The model layer is solved. The orchestration layer is catching up. The context layer — how agents discover, access, and act on external tools and data — is where the work is now. And it turns out that work is not engineering. It is product design.
The stack is almost complete
For years, building an AI product meant solving three problems at once: which model to use, how to orchestrate it, and how to connect it to real data. Each layer had its own bottleneck.
The model layer matured first. GPT-4, Claude, Gemini — frontier models now ship with reasoning, tool use, and instruction-following that would have seemed unrealistic two years ago. The orchestration layer followed. LangChain, CrewAI, AutoGen, and a dozen other frameworks turned multi-step agent workflows from research projects into something a product team could ship in a sprint.

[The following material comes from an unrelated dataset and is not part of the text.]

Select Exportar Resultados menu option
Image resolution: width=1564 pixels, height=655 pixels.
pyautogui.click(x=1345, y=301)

The context layer was the last open problem. Before MCP, every model-to-tool connection was a custom integration. Build once, for one model, maintain forever. Anthropic launched MCP in November 2024 to standardise that connection. By March 2026, it had 97 million monthly SDK downloads, 10,000+ public servers, and native adoption from OpenAI, Google, Microsoft, and AWS. The Linux Foundation took governance in December 2025. 78% of enterprise AI teams now report at least one MCP-backed agent in production.
The protocol works. The stack is nearly complete. And yet 88% of AI agent pilots still never reach production.

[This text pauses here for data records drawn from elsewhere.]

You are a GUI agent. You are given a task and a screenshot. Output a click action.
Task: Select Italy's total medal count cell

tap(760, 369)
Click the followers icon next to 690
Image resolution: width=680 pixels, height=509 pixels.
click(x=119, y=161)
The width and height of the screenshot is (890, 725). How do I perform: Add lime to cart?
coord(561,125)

That gap is not a model problem. It is not an orchestration problem. And it is not, strictly speaking, a protocol problem. It is a product design problem — hiding inside infrastructure decisions that nobody on the product team made deliberately.
By “product design,” we mean a specific set of decisions: what capabilities to expose to the agent and when, how to structure tool discovery so the agent can navigate without drowning in context, how to make permissions visible so users understand what the agent does on their behalf, and who in the organisation owns the agent’s behaviour. These are not UX decisions in the traditional sense — they don’t involve screens or layouts. But they shape whether the product works for real people.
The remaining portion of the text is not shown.